Dünyanın en büyük Gazeteci Federasyonlarından Türkiye’ye Uyarı
Dünyanın en güçlü 14 Medya sendikası imzasını taşıyan bir bildiri ile Türkiye’nin başını çektiği birçok ülkeye Medya Özgürlüğü için telkinlerde bulunuldu. Avrupa Birliği üyesi ve üyelik başvuruları bulunan 47 ülkede yaşanan ifade ve basın özgürlüğü konularında bir rapor hazırlayan Platformun en fazla uyarıda bulunduğu ülkelerin başında Türkiye geliyor.
“Medya özgürlüğü için gerçek eylem planı“ adı altında hazırlanan rapora PEN, EBU, IPI, CPJ, IFJ, AEJ gibi medya konusunda büyük söz sahibi olan 14 büyük kuruluş imza attı. Geçtiğimiz yılın dünya genelinde medya özgürlüğüne büyük zarar verdiği belirten açıklamada, raporda ismi geçen ülkelerin acilen hukuka dönmeleri istendi. Avrupa İnsan Hakları Sözleşmesi’nin 10.Maddesi uyarınca etkili koruma ve ihlalleri gerçekleştiren devletler tarafından yapıcı reformların benimsenmesi gerektiği ifade edilerek, hükümetlere, gazetecilerin güvenliği konusundaki kamusal taahhütlerini yerine getirmeleri çağrısında bulunuldu.
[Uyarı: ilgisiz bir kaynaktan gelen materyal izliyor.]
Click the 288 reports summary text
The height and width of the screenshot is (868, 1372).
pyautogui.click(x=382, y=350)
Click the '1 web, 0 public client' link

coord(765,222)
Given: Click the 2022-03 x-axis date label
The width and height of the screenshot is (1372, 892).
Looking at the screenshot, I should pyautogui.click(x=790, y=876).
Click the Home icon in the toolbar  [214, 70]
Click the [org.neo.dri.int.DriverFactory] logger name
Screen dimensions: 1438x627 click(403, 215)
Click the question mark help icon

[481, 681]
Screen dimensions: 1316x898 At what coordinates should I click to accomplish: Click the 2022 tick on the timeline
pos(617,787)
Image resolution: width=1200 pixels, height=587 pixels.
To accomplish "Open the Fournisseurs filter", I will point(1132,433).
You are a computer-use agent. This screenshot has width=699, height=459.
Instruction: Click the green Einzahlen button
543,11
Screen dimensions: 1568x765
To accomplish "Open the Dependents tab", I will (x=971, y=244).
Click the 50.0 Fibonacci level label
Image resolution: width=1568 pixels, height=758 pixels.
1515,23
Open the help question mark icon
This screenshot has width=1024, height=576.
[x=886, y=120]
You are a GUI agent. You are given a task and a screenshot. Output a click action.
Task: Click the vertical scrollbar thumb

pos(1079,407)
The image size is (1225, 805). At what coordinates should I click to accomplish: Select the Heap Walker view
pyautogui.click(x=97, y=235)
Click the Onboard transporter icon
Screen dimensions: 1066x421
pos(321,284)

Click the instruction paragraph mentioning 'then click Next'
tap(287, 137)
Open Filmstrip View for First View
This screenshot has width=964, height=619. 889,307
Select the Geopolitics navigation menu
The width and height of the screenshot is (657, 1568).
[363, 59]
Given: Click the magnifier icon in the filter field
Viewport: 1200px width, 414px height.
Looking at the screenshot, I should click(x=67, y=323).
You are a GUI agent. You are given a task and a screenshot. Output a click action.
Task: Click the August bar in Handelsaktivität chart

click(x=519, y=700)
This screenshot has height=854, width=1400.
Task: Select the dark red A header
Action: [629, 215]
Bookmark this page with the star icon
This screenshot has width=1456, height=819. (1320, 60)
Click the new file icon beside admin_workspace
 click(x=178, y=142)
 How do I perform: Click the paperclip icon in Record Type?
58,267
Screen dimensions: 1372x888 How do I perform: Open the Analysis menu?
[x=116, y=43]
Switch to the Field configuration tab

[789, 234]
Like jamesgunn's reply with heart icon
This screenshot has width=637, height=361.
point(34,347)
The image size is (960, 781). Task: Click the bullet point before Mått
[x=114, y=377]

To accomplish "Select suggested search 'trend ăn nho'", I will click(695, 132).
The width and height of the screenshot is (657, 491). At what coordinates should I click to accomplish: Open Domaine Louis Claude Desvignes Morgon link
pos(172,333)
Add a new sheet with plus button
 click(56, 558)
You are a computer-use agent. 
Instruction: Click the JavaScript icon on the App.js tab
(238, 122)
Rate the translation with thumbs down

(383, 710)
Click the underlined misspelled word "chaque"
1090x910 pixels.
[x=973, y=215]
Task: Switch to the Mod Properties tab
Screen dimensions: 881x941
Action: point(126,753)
Gazetecilere yönelik şiddet içeren saldırılara, keyfi tutuklamalara, tacize ve diğer müdahale ve misillemelere karşı bağımsız gözetim mekanizmaları kurulması gerekti savunuldu.
YANDAŞ MEDYA VE RTÜK’DEN TEHDİTLER
2020 yılında, medya özgürlüğünü ve bağımsız gazeteciliği susturmanın yöntemi olarak, devlet öncülüğündeki medyanın ele geçirilmesinin Avrupa’da yaygınlaşmaya başladığı ifade edilerek, hükümetlerin, devletin ekonomik baskısı ile birlikte yasama yetkilerinin kullanılarak medya üzerinde etkili bir kontrol elde ederek sömürüldükleri aktarıldı. Medyayı ele geçirme, otoriter fikirli devletler için çekici bir model olduğu kaydedilerek Türkiye’nin de ana akım medyanın çoğunun hükümet müttefiklerinin kontrolü altında olduğu dile getirildi.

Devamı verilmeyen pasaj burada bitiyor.